Bose was struck by the way in which the responses of certain inorganic substances to various stimuli resembled biological response. That observation led him to compare the behaviors of animal and plant tissue, a study that occupied him for the rest of his life. His papers and lectures on these subjects fell short of general acceptance, however. In 1901 and again in 1904, his papers were rejected by the Royal Society, partly because of the philosophical terms in which they were couched.

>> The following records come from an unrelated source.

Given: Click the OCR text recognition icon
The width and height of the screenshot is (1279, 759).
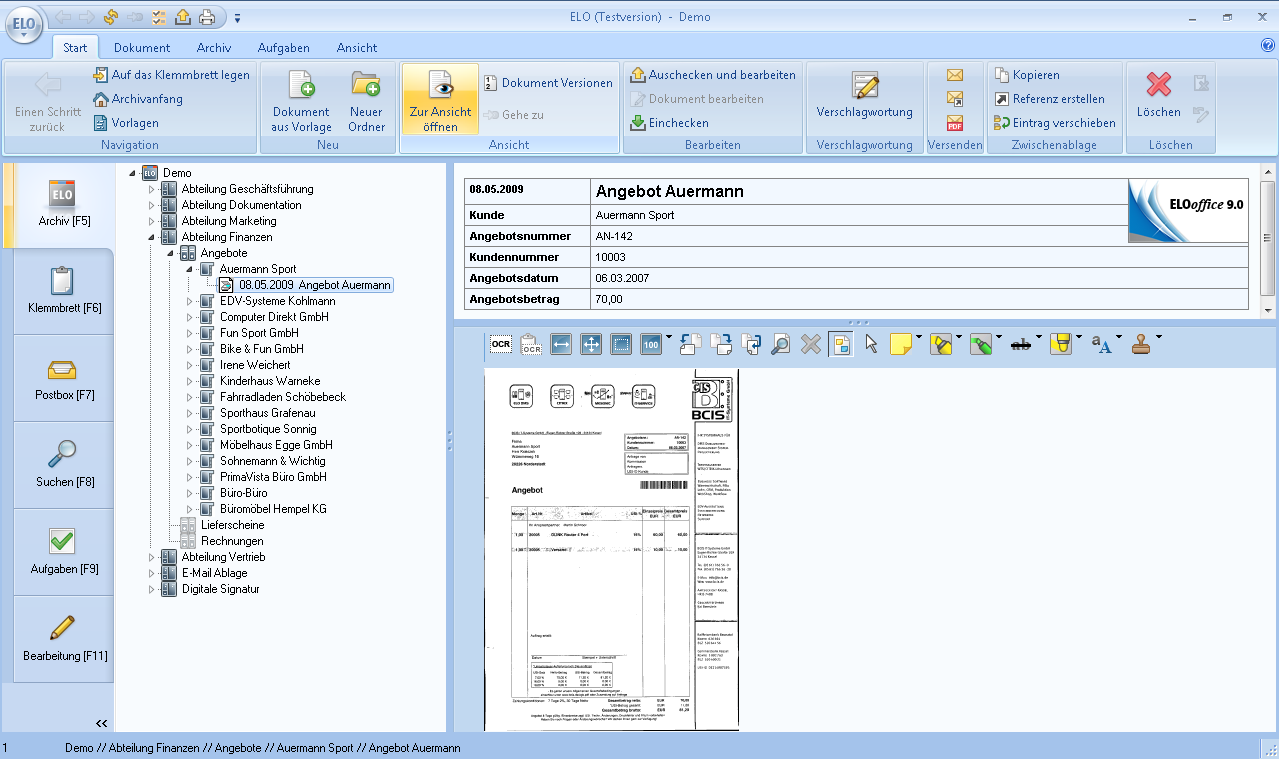Looking at the screenshot, I should (x=501, y=344).
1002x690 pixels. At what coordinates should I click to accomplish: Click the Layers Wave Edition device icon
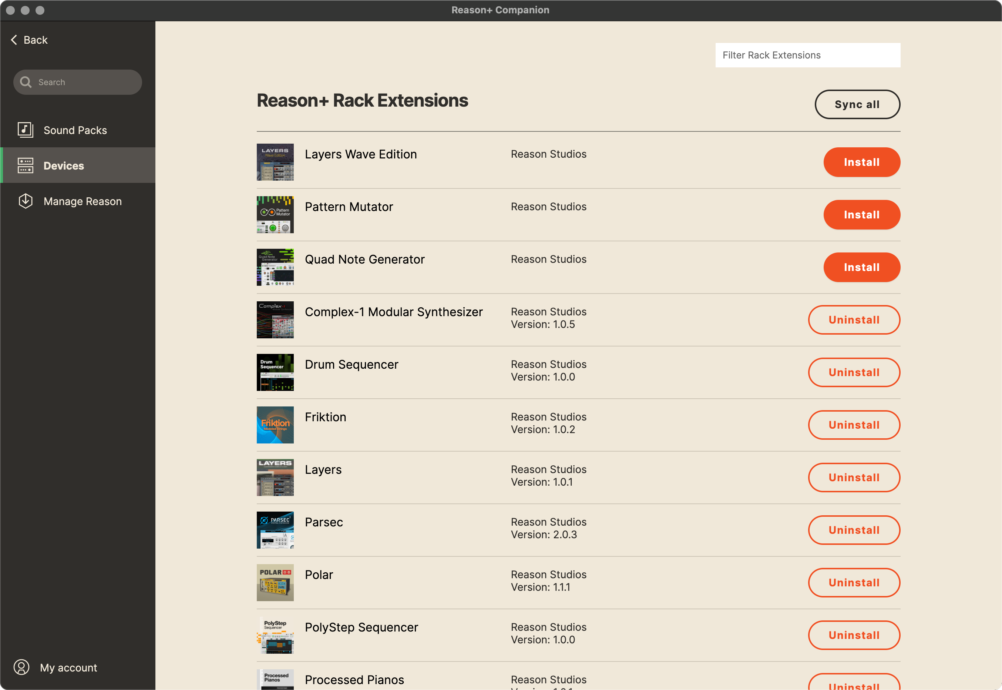[x=275, y=162]
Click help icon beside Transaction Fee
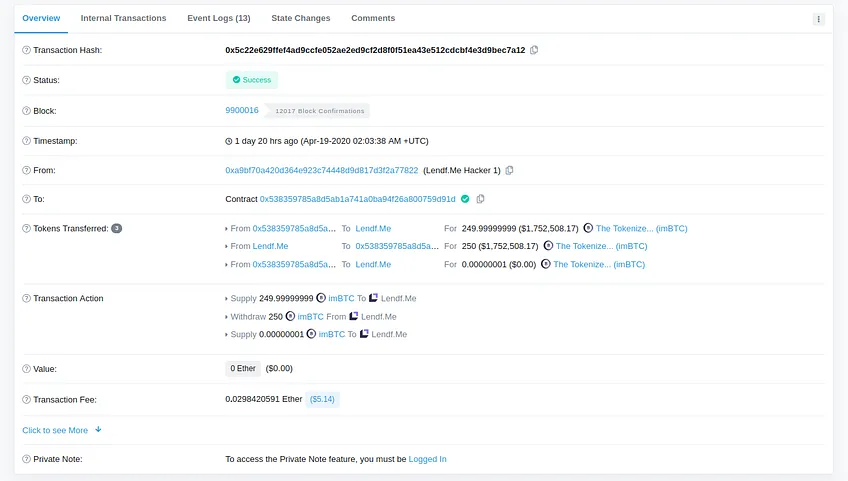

Today, when biophysics is a generally recognized discipline and comparative physiology rests on a more scientific basis, the idea that animal and plant tissues exhibit similar responses seems less controversial and may even be taken as foreshadowing Norbert Wiener’s cybernetics. Bose aroused general admiration, however, for the extremely sensitive automatic recordres he devised to measure plant growth with great precision and for the way in which he used them to accumulate records of microscopic changes caused by various stimuli.
Bose was knighted in 1917 and was elected a fellow of the Royal Society in 1920, the first Indian physicist so honored. In 1915 he had retired from government service to organize the Bose Research Institute, which he founded in 1917, largely with his own considerable fortune but also with contributions from private well-wishers and from the government of India. He was a great friend of another famous Bengali, the Nobel Prize-winning author Rabindranath Tagore. Bose was happily married for fifty years to Abala Das, daughter of the Calcutta lawyer and political leader Durga Mohan Das.
BIBLIOGRAPHY
I. Original Works. Bose’s books are Response in the Living and Non-living (London, 1902); Plant Response as a Means of Physiological Investigation (London, 1906); Electro-physiology: A Physico-physiological Study (London, 1907); Researches on Irritability of Plants (London, 1913); Life Movements in plants (Calcutta, 1918); The Physiology of the Ascent of Sap (London, 1923); The physiology of Photosynthesis (London, 1924); Mechanism of Plants (London, 1926); Plant Autographs and Their Revelations (London, 1927); and Tropic Movement of Plants (London, 1929).
His Collected Physical Papers (London, 1927) were compiled by Bose himself.
II. Secondary Literature. A contemporary biography is Sir Patrick Geddes, The Life and Work of Sir Jagadis C. Bose (London, 1920). An obituary by M. N. Saha appears in Obituary Notices of Fellows of the Royal Society, 3 (1940), 2–12. An appreciation by S. K. Mitra is in Journal of the British Institution of Radio Engineers, 18 (1958), 661; an announcement of an annual award named in Bose’s honor appears in an earlier issue of the same journal: 13 (1953), 130.